Cleaning up Event Queues - mitikov/KeepSitecoreSimple GitHub Wiki
Why is cleanup needed ?
The more records exist in EventQueue table, the more time and resources it takes for database engine to process requests.
Taking into account fresh events are fetched from all databases by all instances frequently, keeping obsolete entries in database is costly.
A symptom of having to much rows would be timeout errors logged:
Message: Timeout expired. The timeout period elapsed prior to completion of the operation or the server is not responding.
Source: Sitecore.Kernel
at Sitecore.Data.DataProviders.Sql.DataProviderCommand.ExecuteReader()
.....
at Sitecore.Eventing.EventQueue.ProcessEvents(Action`2 handler)
at Sitecore.Eventing.EventProvider.RaiseQueuedEvents()
Who is responsible for cleanup ?
Sitecore.Tasks.CleanupEventQueue agent defined in configuration that is responsible for removing obsolete data.
A more aggressive cleanup policy was implemented in 7.2 Update-4 ref. #392673. It allows to specify number of minutes to keep.
In a later 7.2 Update-5 ref.448452 task was refactored to remove records by batches to avoid SQL Lock escalations
How much data should I keep ?
The less you keep, the better. The CMS doc suggests to keep less than 1000 records, so that would be a starting point.
Cleanup interval should remove only already processed records, thus must be more than the longest-running operation.
Example
OnPublishEndAsync strategy gets data to index from EventQueue after publish is over.
If publish operation took 3 hours, and intervalToKeep equals 2 hours, data published during first hour would not updated in the index.
Records in EventQueue table would be removed by CleanupAgent by the time publish is over.
Processing delay
Many threads can populate Event Queue table at a time:
- Publish operation can be performed in many threads
- Content editing can be performed by many users simultaneously
However Event Queue processing is done in one thread only, thus a processing delay could be introduced.
The following SQL can be used to see the current delay :
SELECT SUBSTRING(p.[Key],9,100) AS [Instance],
CONVERT(BINARY(8), CAST(CAST(p.[Value] AS NVARCHAR(10)) AS int )) AS [LastProcessedStamp],
(SELECT COUNT(*) FROM [EventQueue] WHERE [Stamp] > CONVERT(INT, CAST(p.[Value] AS NVARCHAR(8)))) AS [TODO],
(CASE WHEN (q.[Created] is null) THEN
( CONVERT(VARCHAR(24),(SELECT MAX([Created])-MIN([Created]) FROM EventQueue),20) )
ELSE
CONVERT(VARCHAR(24),(SELECT top(1) [Created] AS TopCreated FROM EventQueue order by [Stamp] desc) - (q.[Created]),20)

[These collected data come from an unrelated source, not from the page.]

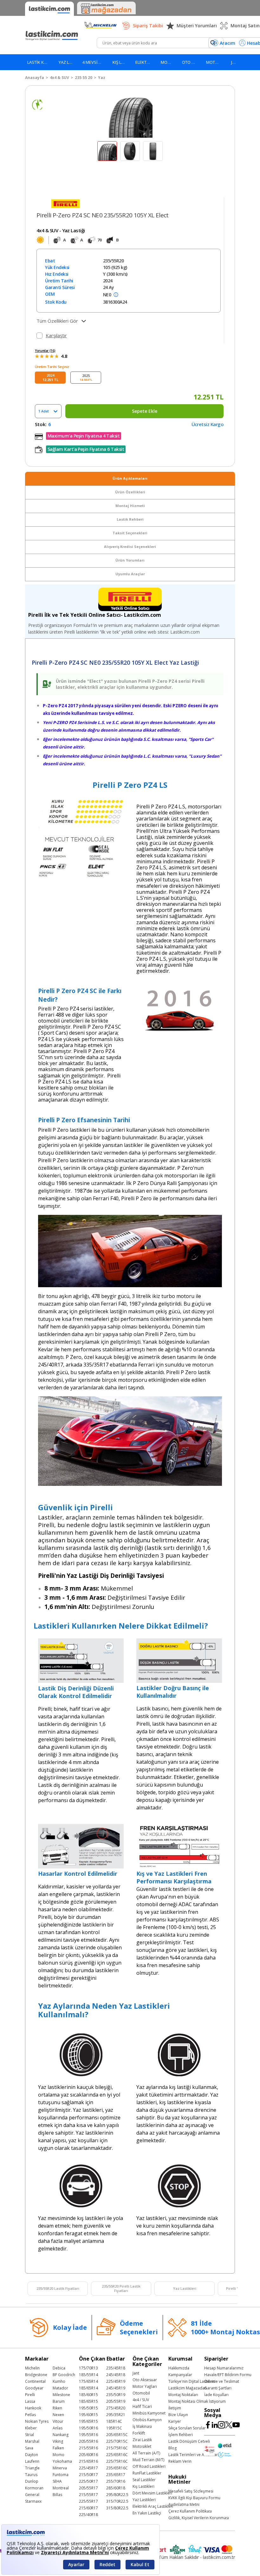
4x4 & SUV (59, 77)
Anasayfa (34, 77)
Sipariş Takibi (148, 26)
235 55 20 (83, 77)
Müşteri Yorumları (197, 26)
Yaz (101, 77)
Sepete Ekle (144, 411)
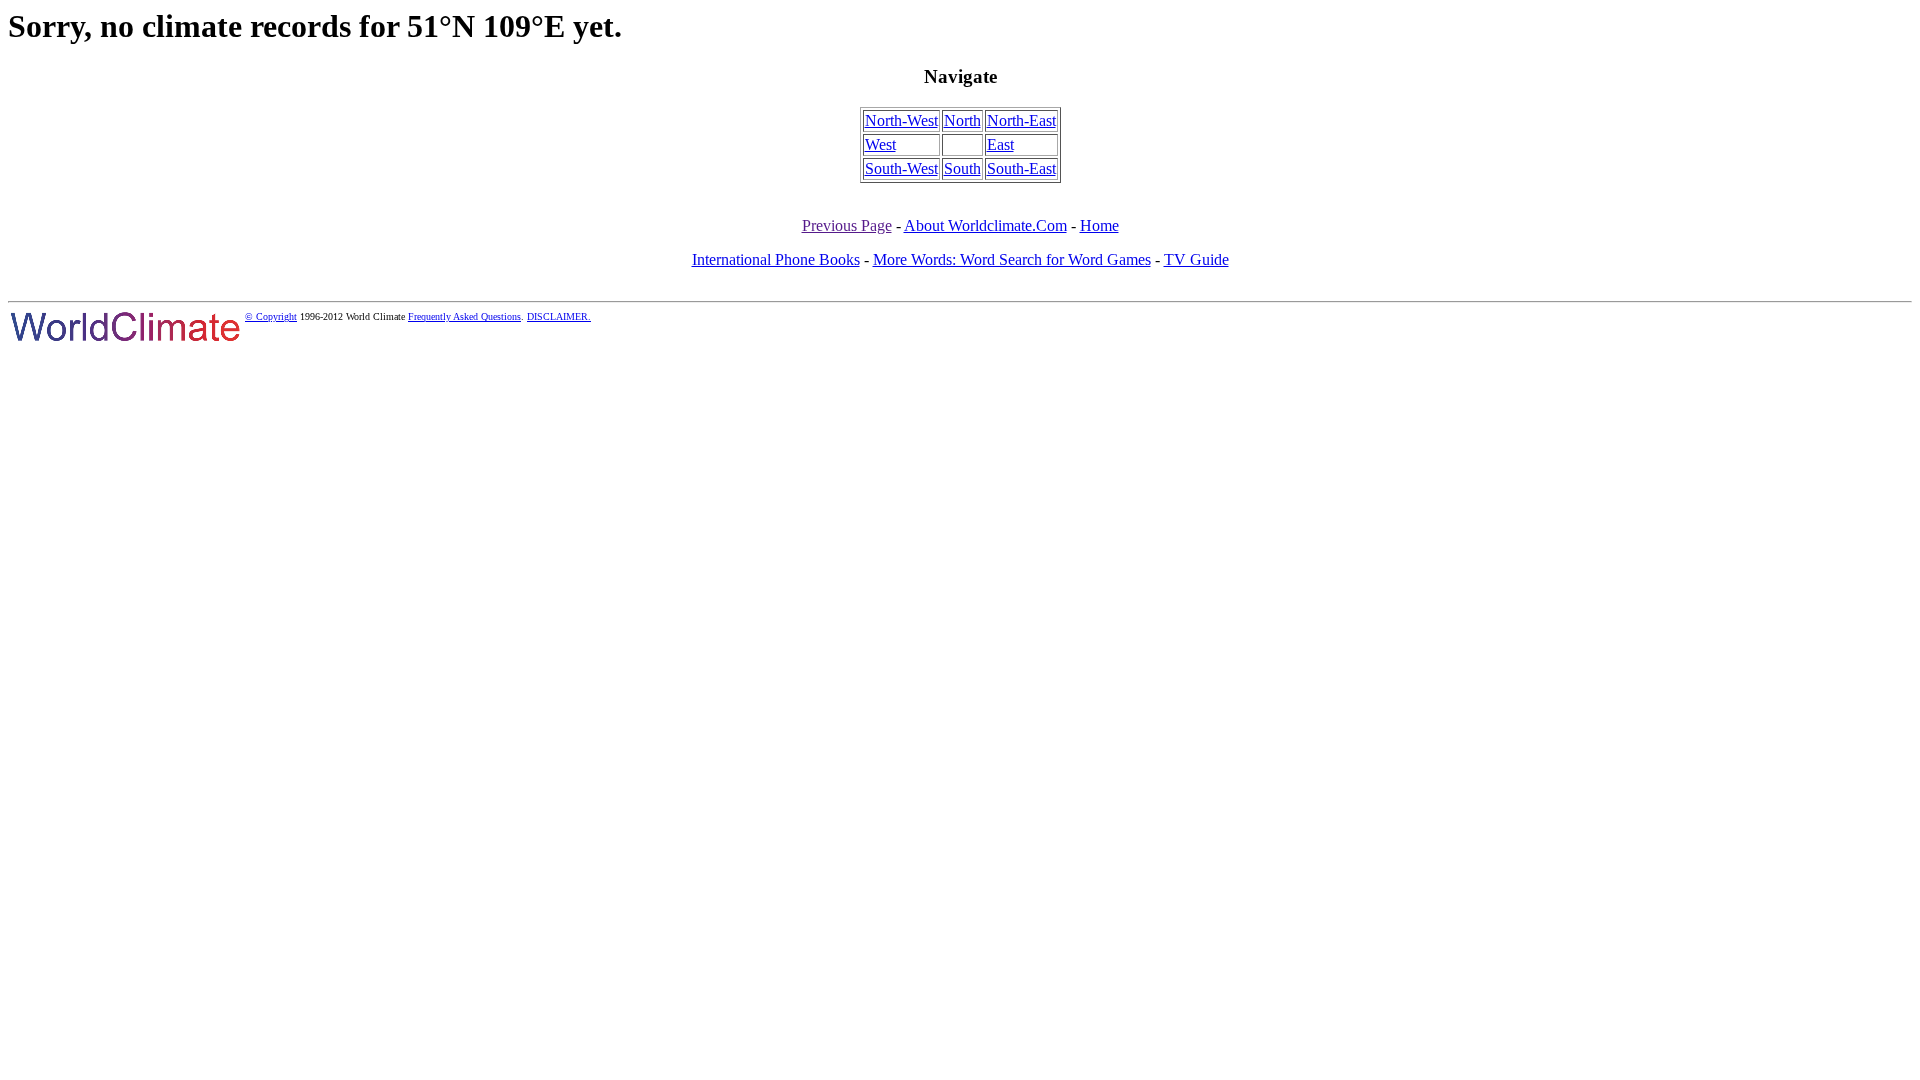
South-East (1021, 168)
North (962, 120)
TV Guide (1196, 259)
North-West (901, 120)
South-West (901, 168)
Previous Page (847, 225)
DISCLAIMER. (559, 316)
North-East (1021, 120)
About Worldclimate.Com (985, 225)
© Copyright (271, 316)
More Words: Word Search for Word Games (1012, 259)
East (1000, 144)
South (962, 168)
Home (1099, 225)
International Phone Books (776, 259)
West (880, 144)
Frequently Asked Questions (464, 316)
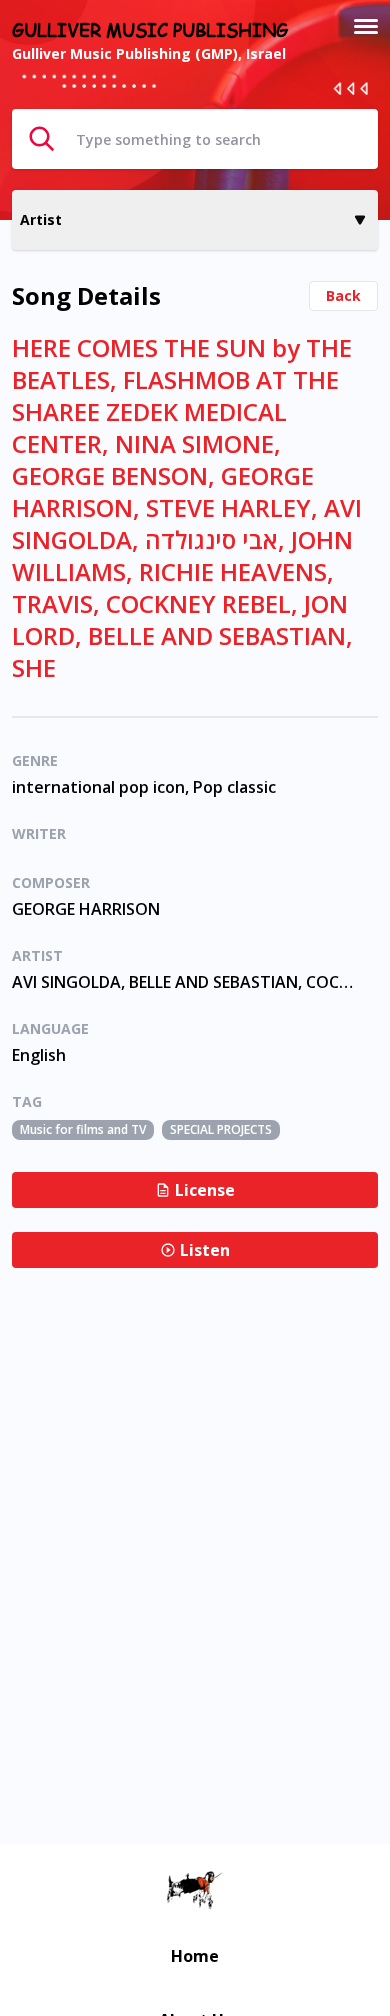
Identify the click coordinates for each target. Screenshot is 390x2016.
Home (195, 1956)
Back (343, 295)
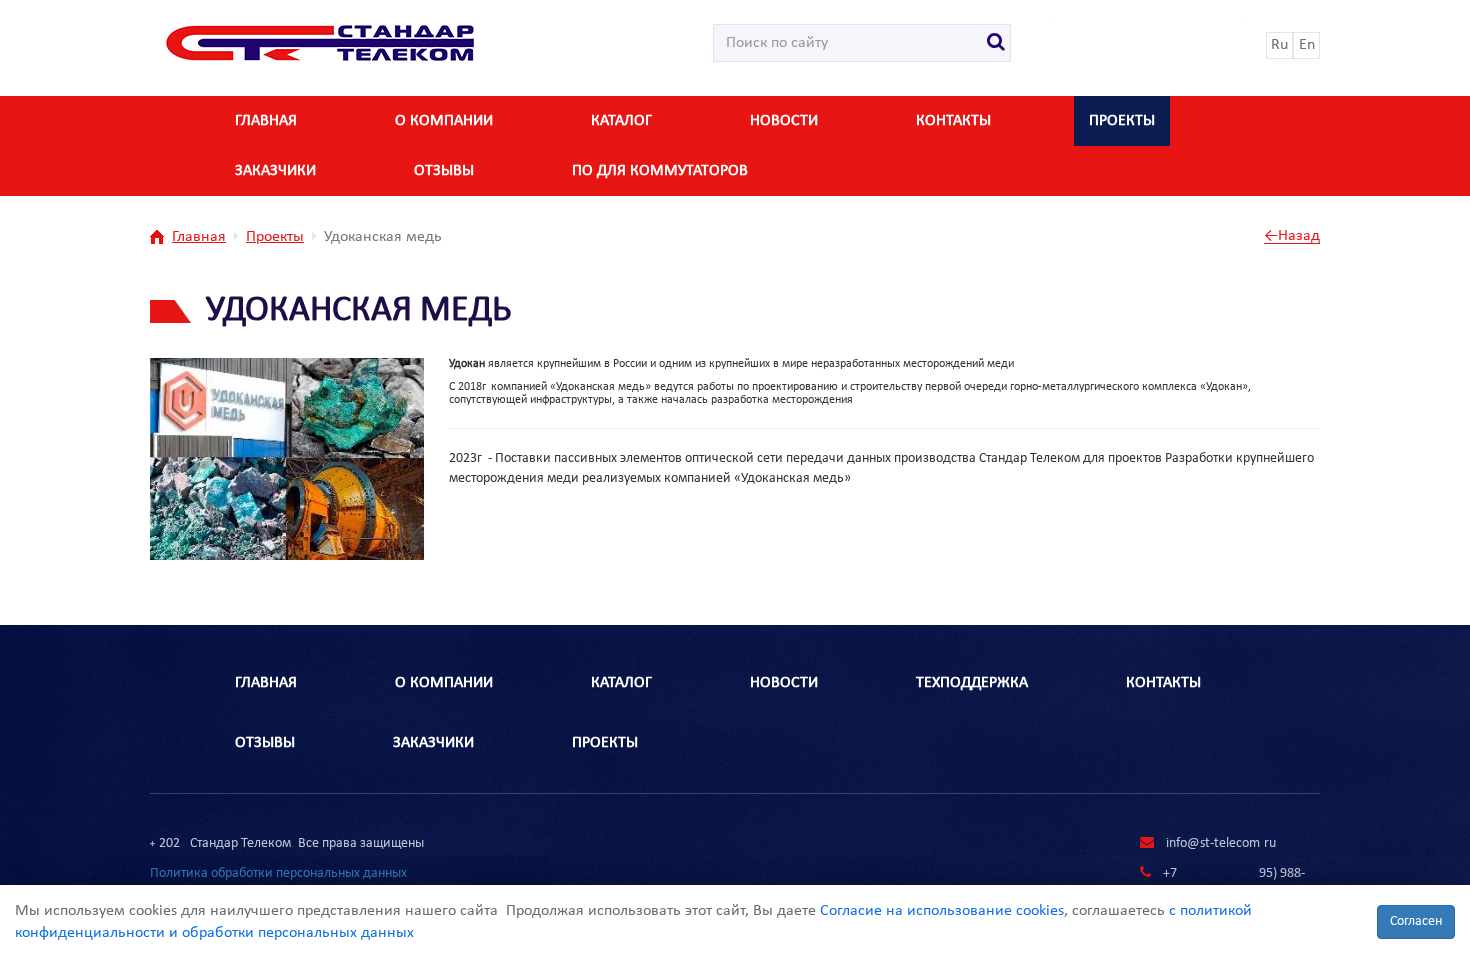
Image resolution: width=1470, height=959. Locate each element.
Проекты (1122, 121)
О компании (444, 121)
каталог (621, 121)
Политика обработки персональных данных (278, 873)
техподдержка (972, 683)
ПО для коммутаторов (660, 171)
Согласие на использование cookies (942, 911)
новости (784, 121)
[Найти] (996, 43)
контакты (953, 121)
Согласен (1416, 921)
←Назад (1292, 236)
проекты (605, 743)
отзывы (444, 171)
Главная (266, 121)
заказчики (275, 171)
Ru (1279, 45)
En (1307, 45)
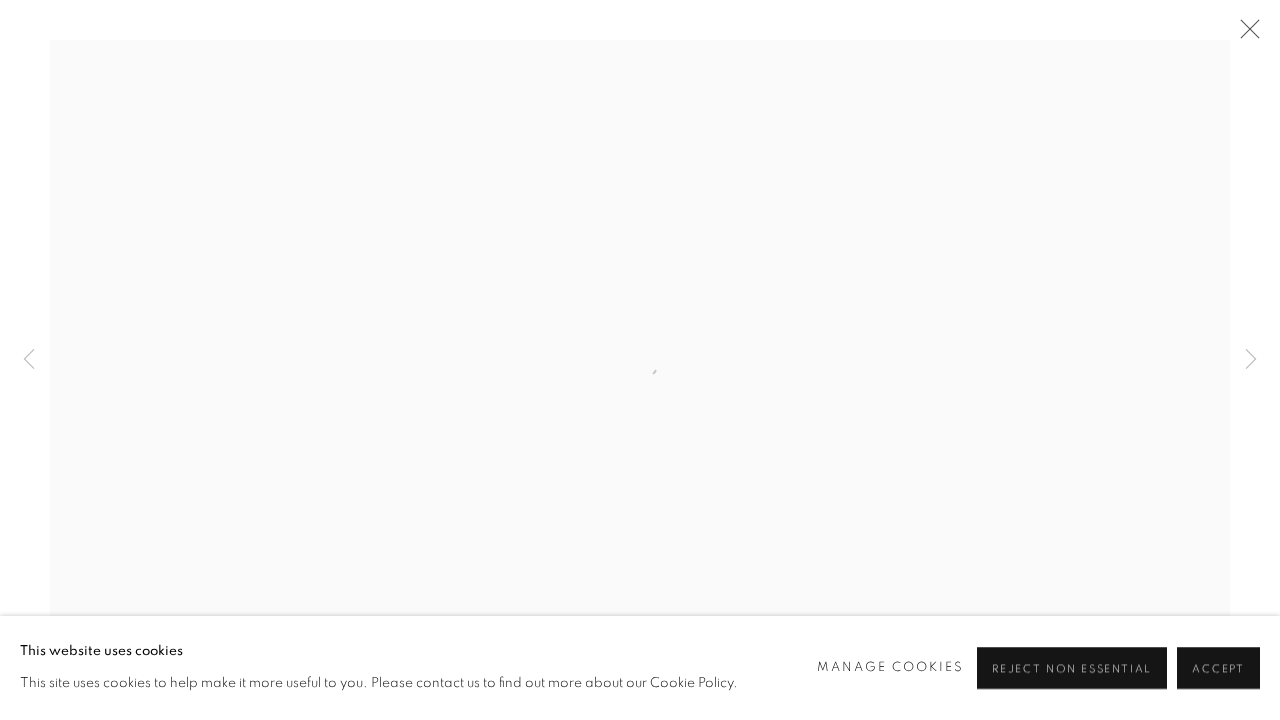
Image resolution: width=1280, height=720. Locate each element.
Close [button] (1245, 35)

END ) AS [ProcessingDelay],
SUBSTRING(q.[EventType],0, CHARINDEX(',',q.[EventType])) AS [LastEventType],
q.[InstanceName] as [RaisedByInstance],
q.[UserName] as [RaisedByUser],
q.[Created] as [RaisedTime],
q.[InstanceData] as [LastEventData],
q.[Id] as [LastEqID]
FROM Properties p
FULL join EventQueue q
ON q.[Stamp] = CONVERT(BINARY(8), CAST(CAST(p.[Value] AS NVARCHAR(10)) AS int ))
WHERE p.[Key] LIKE 'EQStamp%'
order by TODO
ProcessingDelay column shows ~how much time would it take to show just published content.
Finding an optimal value for cleanup interval
On the one hand, the more records you store, the less chances you get to remove non-processed event and keep showing obsolete content till server restart.
On the other hand, excessive data brings performance costs that can be avoided.
The good pick would be to find longest running operation, and multiply the duration by 1.5 factor to be on the safe side.
Notes
OnPublishEndAsync strategy has threshold parameter (100 000 by default) and will trigger a full index rebuild when number of changes higher than predefined.
So it would be enough to measure the time it takes in your solution to generate 100 000 rows by publish, and multiply the value by 1.5 factor to add margin for a real life scenarios.